「その悲しみを知っている」

マタイ2:13-23

本日の箇所には、ヘロデによる幼児虐殺の記述が記されています。この記述について、以前、こんな質問をされている方がいました。「マタイ2:16-18のヘロデの幼児虐殺の記述を読む時、本当に胸が痛くなる。その中で思うのは、『何で神様はこんなことを許されたんだろう』ということだ。聖書には『預言者エレミヤを通して言われていたことが実現した』と書かれているけれど、こういう言い方をされると、まるでこの大虐殺が、神様がそうされたかのように思えてしまう。この子どもたちは、イエス様のための犠牲だったのだろうか。」色々なことを考えさせられる問いでした。この問いについて、幾人かの人と話しあったことがあります。色々な意見が出たのですが、その中で「この虐殺を神様がそうされたかのように考えるのは、やっぱりおかしいよね」ということが話しあわれました。この虐殺を行なったのはヘロデだからです。加えて話し合われたのは、「この子たちがイエス様のための犠牲だったと考えるのも違うんじゃないだろうか」ということでした。むしろ、この聖書の箇所を「サバイバー」という視点で読むことはできないだろうかと話し合いました。「サバイバー」とは、生き残り、生存者、遺族という意味です。この子どもたちがイエス様の犠牲になったというふうに読み取るのではなく、むしろ、イエス様がこのような残虐な事件の中で生き残ったサバイバーという視点で見ていくことができないだろうかと話しあったのです。そのように見ていく時、私たちはこの記述から色々なことが読み取っていくことができるのではないでしょうか。

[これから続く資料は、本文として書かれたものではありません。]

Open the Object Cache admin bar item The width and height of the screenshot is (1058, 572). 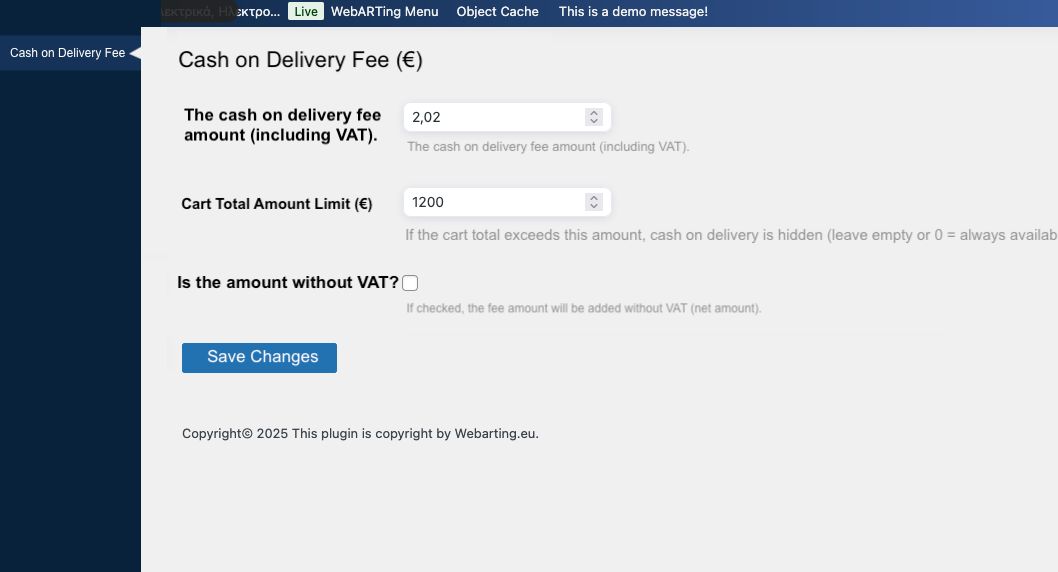coord(497,12)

サバイバーの人々に関することとして、サバイバーズ・ギルト(Survivor’s guilt)の問題が取り上げられることがあります。サバイバーズ・ギルトというのは、戦争や災害、事故、事件、虐待などに遭いながら、奇跡的に生還を遂げた人が、周りの人々が亡くなったのに自分が助かったことに対して、しばしば感じる罪悪感のことです。自分は何も悪くもない、自分も犠牲者であるはずなのに、自分が生き残ったことが申し訳ない…。そんなふうに考えてしまうのです。イエス様御自身もそのようなサバイバーとしての痛みを知っておられるということなんじゃないだろうか…。そして、そのことが私たちに語りかけるメッセージがあるのではないだろうかと話しあわれたのです。

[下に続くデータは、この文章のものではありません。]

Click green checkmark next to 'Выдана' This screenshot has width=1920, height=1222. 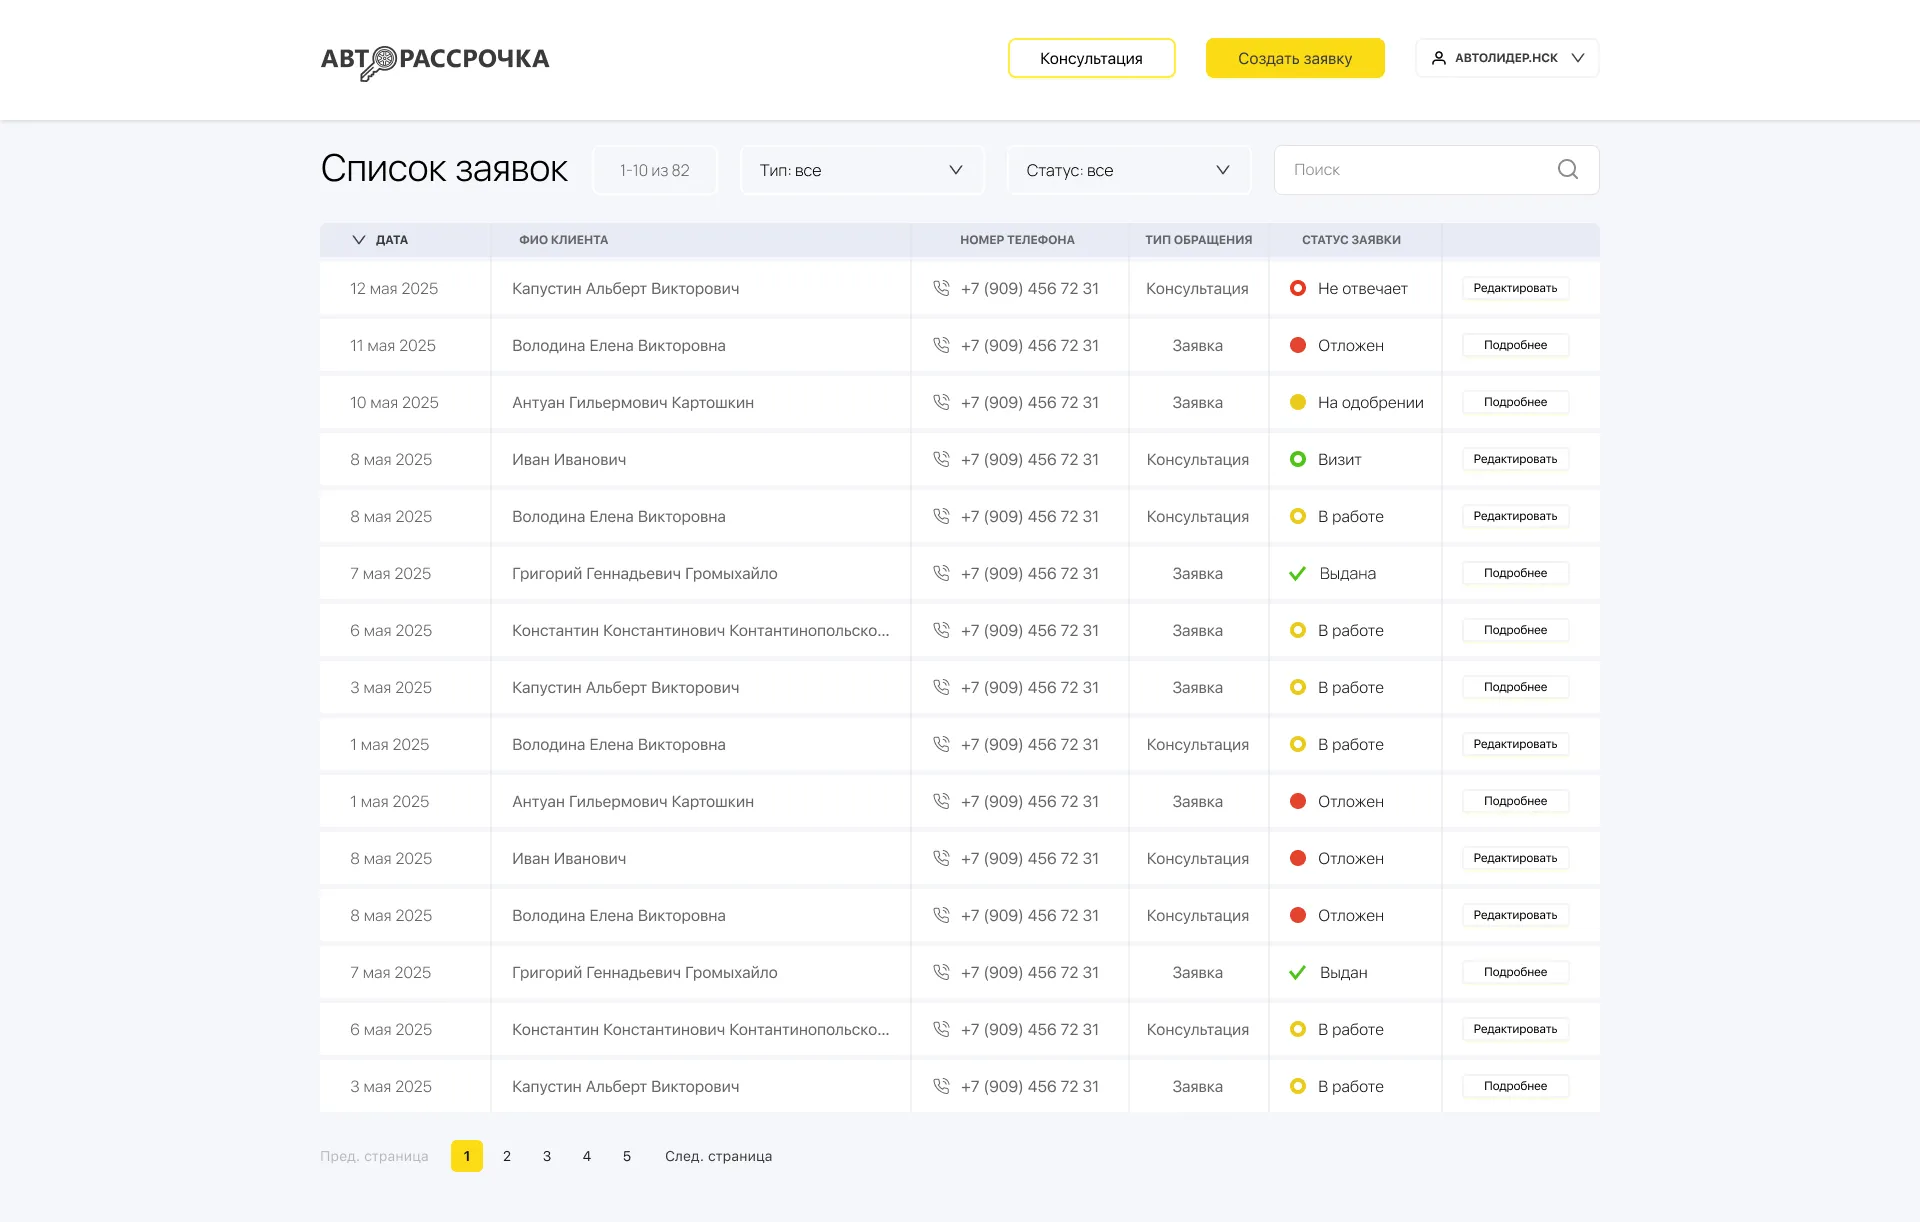click(1298, 574)
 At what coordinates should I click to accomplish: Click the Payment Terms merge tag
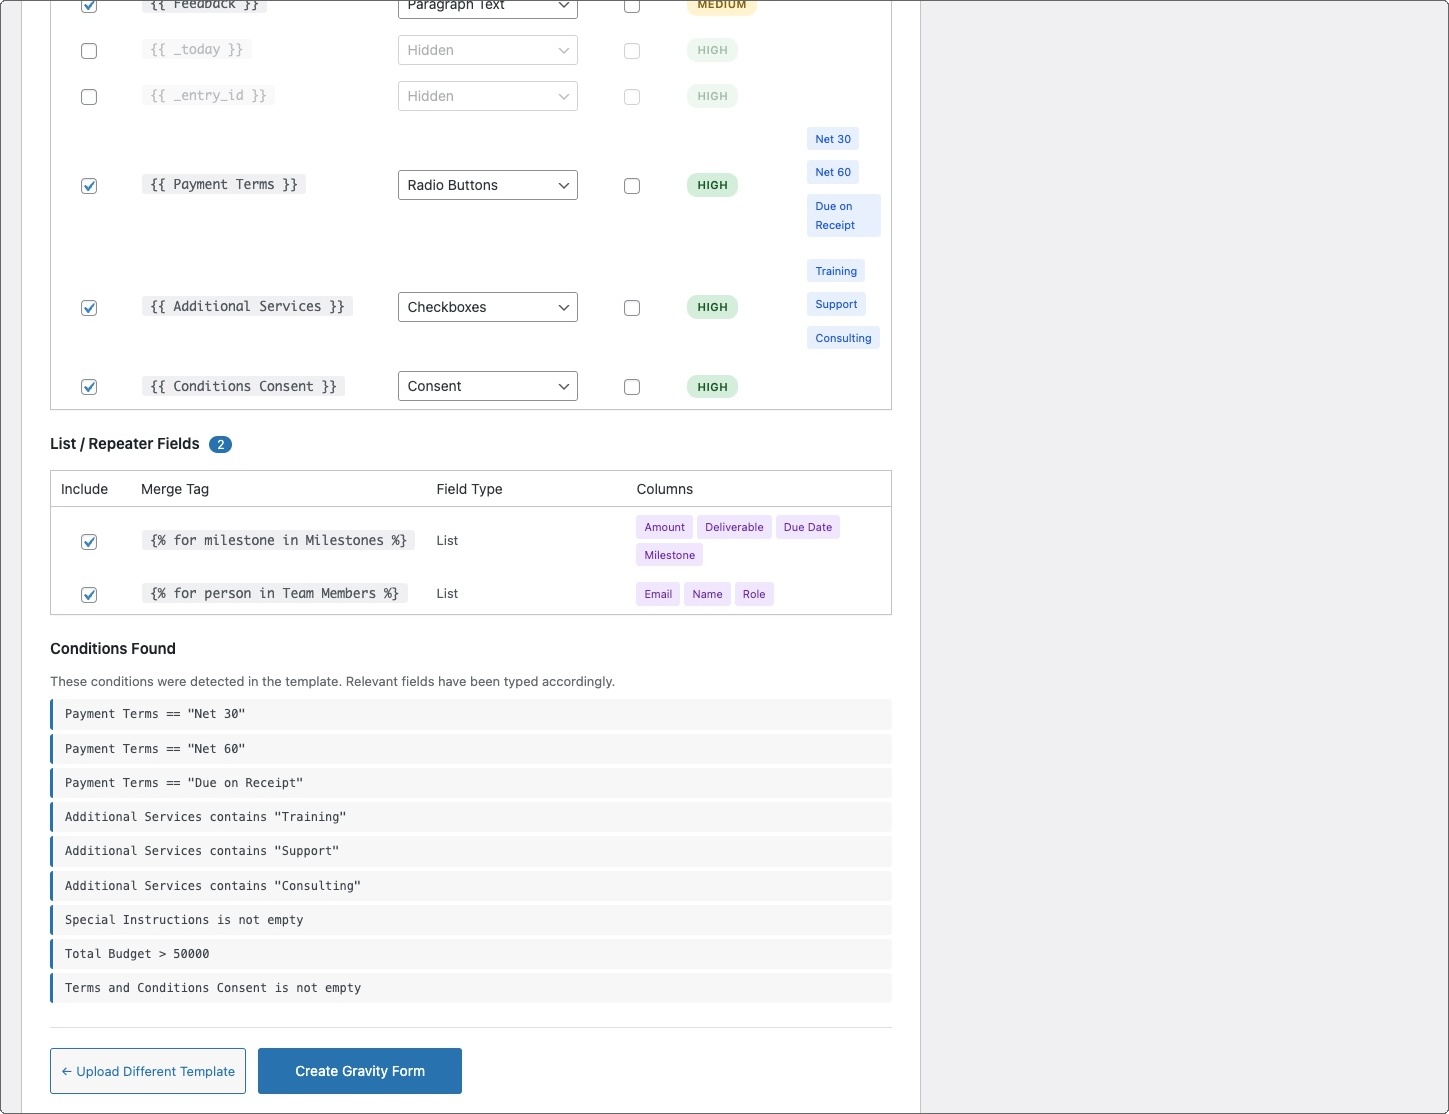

その話を聞きながら、色々なことを考えさせられました。私の中で特に思い浮かべたのは、東日本大震災で被災された方々の姿です。津波被害でご家族を失った方々の中には、サバイバーズ・ギルトで苦しんでいる方がおられます。自分が生き残ったことを喜べなかったり、生き残ったことに罪悪感すら感じていたりするのです。その思いというのは、おそらく中々、他の人には分かってもらえないような苦しみ、痛みなのではないでしょうか。そんな中、本日の箇所の御言葉から思わされたことは、イエス様はその人のことさえもご存じなんだなということでした。他の人には分からないような痛み、悲しみさえも、イエス様は分かっていてくださっている…。イエス様御自身がまさにその人たちの苦悩を経験しておられました。そのことの証言が、この箇所には記されているのではないかと思うのです。